Category: Blog — Tags: , — @ 1:49 pm March 6, 2012

by Tim McMahan, Lazy-i.com

I’ve been meaning to write a formal review of Underwater Dream Machine’s new album, A Very Lonely Dream About Space, since it came out months ago. This is what I can tell you about it: It’s like a drug-induced lullaby to Andy Kaufman sung by an ex-member of the Up With People Choir who jumped parole after being arrested for running a prostitution ring while acting as the leader of a wilderness cult that lives on a small armed compound just north of Kennard. It’s weird. Maybe a little bit too weird at times. Maybe a bit distractingly weird, especially when you consider that songs of such singular beauty as “Revolution” and “Already Gone” are so good that Wayne Coyne has put a sizable bounty on the head of UDM frontman Bret Vovk. That’s a long-winded way of saying that this album is already on my short list for being one of the best locally produced records of 2012. Now the question is whether Bret can replicate these songs’ gorgeousness in a live setting. We’ll find out tonight at O’Leaver’s when UDM plays with Pearl and the Beard. $5, 9:30 p.m.

Based on what I’ve seen from their website and Facebook page, Brooklyn band Your 33 Black Angels has about 33 members, or at least more than a half-dozen. How they’re all going to fit on the tiny Barley Street Tavern “stage” tonight should be an interesting challenge. They call their sound psychalternativepopsoulpunk, but I just call it twang-rock with a healthy dose of The Kinks thrown in for good measure. Opening is the always interesting, always evolving Dim Light and maybe one more band that’s TBA. $5, 9 p.m.
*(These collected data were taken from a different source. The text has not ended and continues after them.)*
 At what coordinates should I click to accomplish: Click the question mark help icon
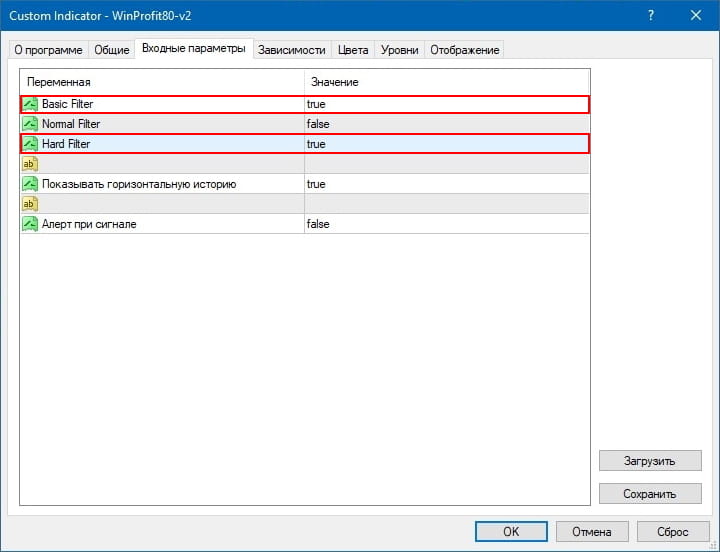click(651, 16)
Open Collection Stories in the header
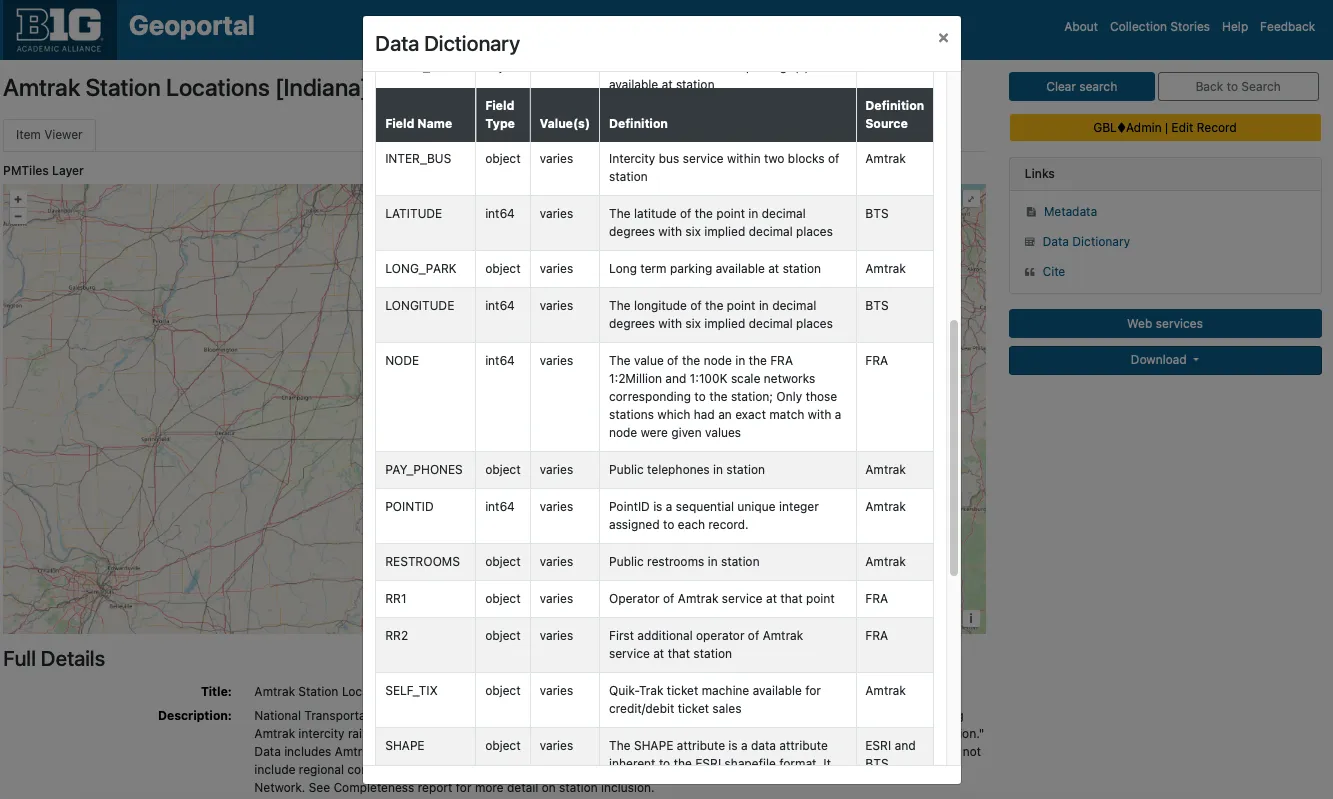 point(1159,27)
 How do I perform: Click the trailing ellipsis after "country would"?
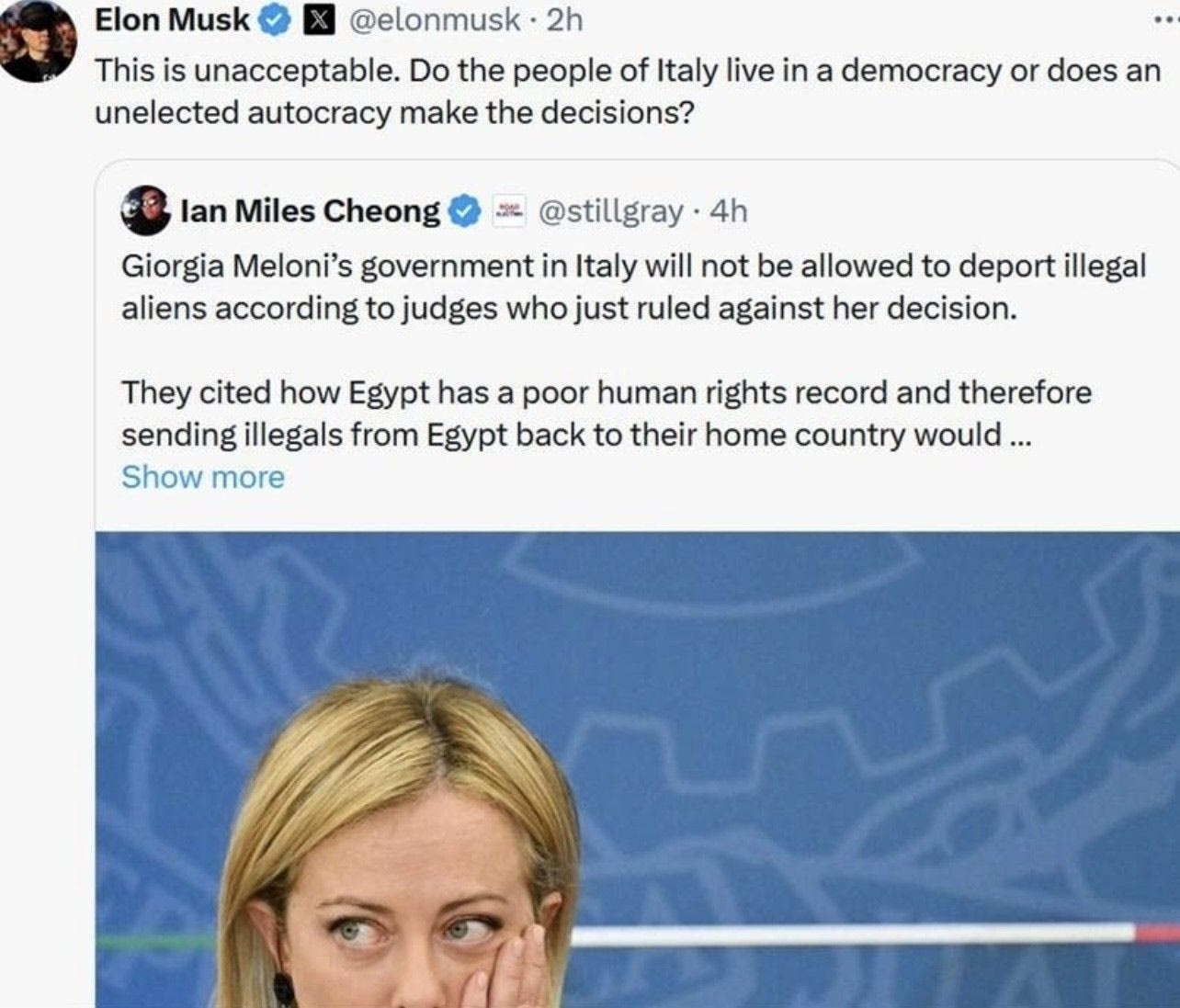(x=1020, y=435)
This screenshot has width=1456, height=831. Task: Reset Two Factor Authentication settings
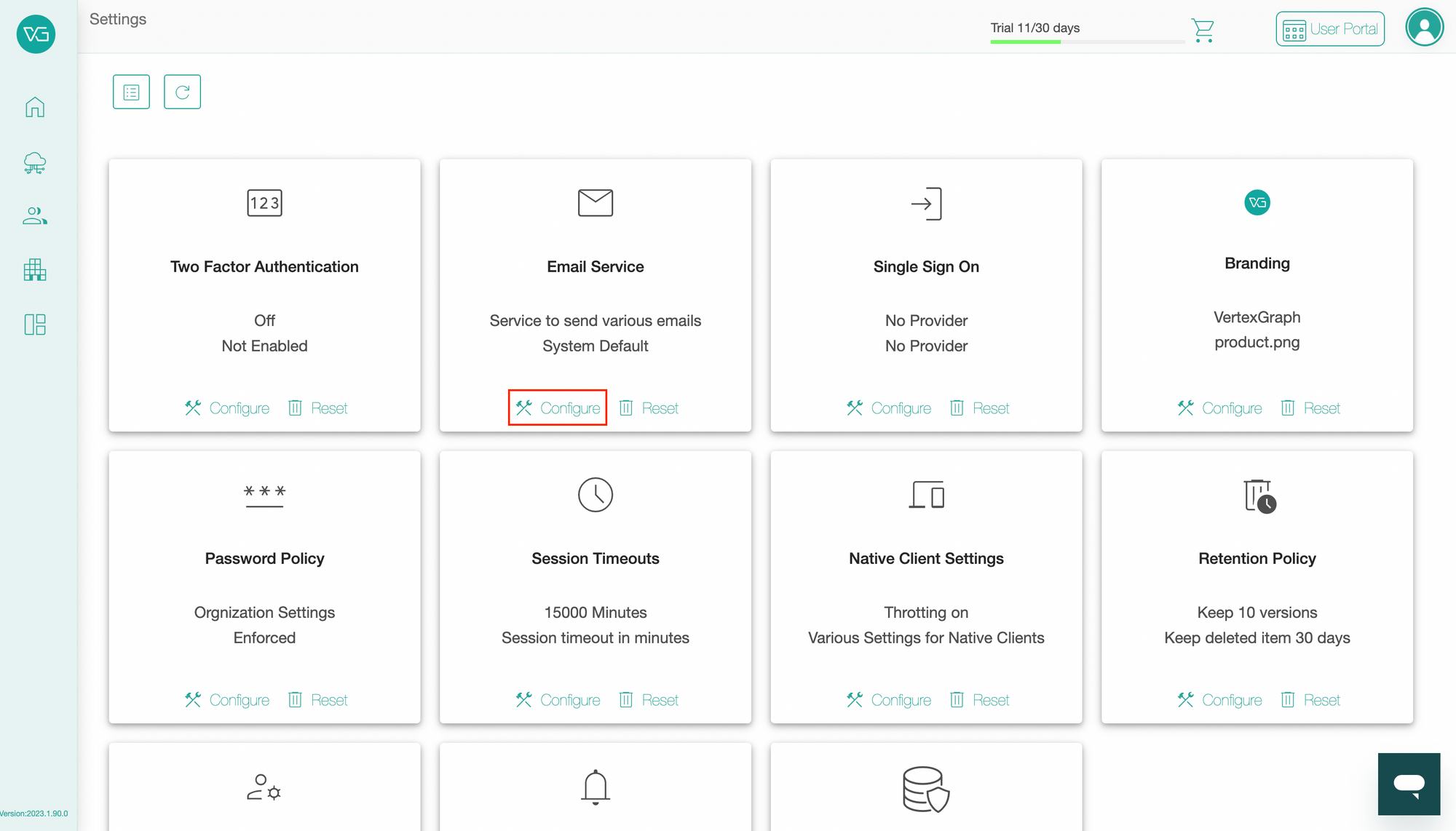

Also this evening at 7 p.m., it’s the third installment of the Record Club at the Saddle Creek Shop, where folks can sit around, flip through the bins and listen to a classic LP in its entirety and then chat about it afterward. Tonight’s record is Magnetic Fields’ new one, Love at the Bottom of the Sea. The music starts at 7 down at the Saddle Creek Shop in the Slowdown complex. Go here for more info.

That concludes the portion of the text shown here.